# [Passage]
_ _ _ _ _ _ _
Michigan Association of Health Plans

First timers need to ask these questions to avoid choosing the wrong health insurance

Orginally published by CNBC

Like other adult things, choosing your first health insurance plan seems scary until you do it.

Lots of acronyms you never heard before? Check. You know it’s going to hit your wallet? Check. It’s some mysterious part of your job with a lot of brochures? Check.

When you’re looking through your plan choices, ask yourself what’s going on in your life, says Jeff Oldham, senior vice president of global and institutional markets at Benefitfocus, a benefits enrollment software company.

But first, learn the following words and acronyms. When you meet with the HR people at your company, you’ll have a head start and the sheer bulk of information won’t seem so daunting.

You’ll need to know these terms so you can make informed decisions:

  • Deductible: This is how much you have to pay before the employer and health-care company starts kicking in for your medical costs. But remember: Annual and preventive exams are free, even if you haven’t reached your deductible, thanks to the Affordable Care Act.
  • Premium: You’ll see an amount deducted from each pay check. This money goes to the insurance company to pay for the health insurance policy. Your premiums do not pay for any medical care. It means you get a card from the company with your name and policy number.
  • Copayment or copay: Most plans charge a fee when you see a doctor, and the cost is often on your insurance card. The health insurance company pays the balance.
  • CDHP or HDHP: These two acronyms – consumer-driven health plan or high-deductible health plan – are often used interchangeably. Here’s how these plans work: You must meet a high deductible of at least $1,350 — the government sets this bottom limit — before the health insurer starts kicking in for your bills. For people who are young and in relatively good health, this may not be much of an issue. Older people run the risk of delaying seeing a doctor or filling prescriptions if they feel financially squeezed.
_ _ _ _ _ _ _
# [Given records]

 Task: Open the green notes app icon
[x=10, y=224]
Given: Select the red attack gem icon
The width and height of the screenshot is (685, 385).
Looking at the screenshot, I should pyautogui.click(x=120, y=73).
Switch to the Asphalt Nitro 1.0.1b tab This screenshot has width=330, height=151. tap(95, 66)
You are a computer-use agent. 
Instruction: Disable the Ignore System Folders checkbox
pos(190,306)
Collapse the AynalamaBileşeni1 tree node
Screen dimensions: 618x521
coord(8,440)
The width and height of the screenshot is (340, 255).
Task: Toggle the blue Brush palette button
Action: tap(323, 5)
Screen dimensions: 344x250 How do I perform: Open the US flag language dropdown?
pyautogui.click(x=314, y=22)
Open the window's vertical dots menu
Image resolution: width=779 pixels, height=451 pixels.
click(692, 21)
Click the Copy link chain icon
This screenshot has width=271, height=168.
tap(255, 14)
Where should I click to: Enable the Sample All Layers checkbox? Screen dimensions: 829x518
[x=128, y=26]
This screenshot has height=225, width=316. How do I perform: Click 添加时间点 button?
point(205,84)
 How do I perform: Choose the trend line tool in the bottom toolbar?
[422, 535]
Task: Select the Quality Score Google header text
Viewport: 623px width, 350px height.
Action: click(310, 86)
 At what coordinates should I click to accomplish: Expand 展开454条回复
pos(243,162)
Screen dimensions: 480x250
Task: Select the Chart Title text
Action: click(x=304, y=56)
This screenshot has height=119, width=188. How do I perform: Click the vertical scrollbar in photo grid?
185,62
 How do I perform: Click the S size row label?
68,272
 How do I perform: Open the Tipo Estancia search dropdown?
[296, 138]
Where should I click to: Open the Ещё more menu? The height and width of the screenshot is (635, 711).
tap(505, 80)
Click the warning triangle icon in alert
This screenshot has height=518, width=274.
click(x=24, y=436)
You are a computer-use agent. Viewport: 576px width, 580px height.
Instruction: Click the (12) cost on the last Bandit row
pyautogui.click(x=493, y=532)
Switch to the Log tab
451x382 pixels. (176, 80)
_ _ _ _ _ _ _
# [Assignment]
Reproduce, exactly as it appears, the portion of the health insurance article from "Like other adult" up to and including "enrollment software company.".

# [Completed exercise]
Like other adult things, choosing your first health insurance plan seems scary until you do it.

Lots of acronyms you never heard before? Check. You know it’s going to hit your wallet? Check. It’s some mysterious part of your job with a lot of brochures? Check.

When you’re looking through your plan choices, ask yourself what’s going on in your life, says Jeff Oldham, senior vice president of global and institutional markets at Benefitfocus, a benefits enrollment software company.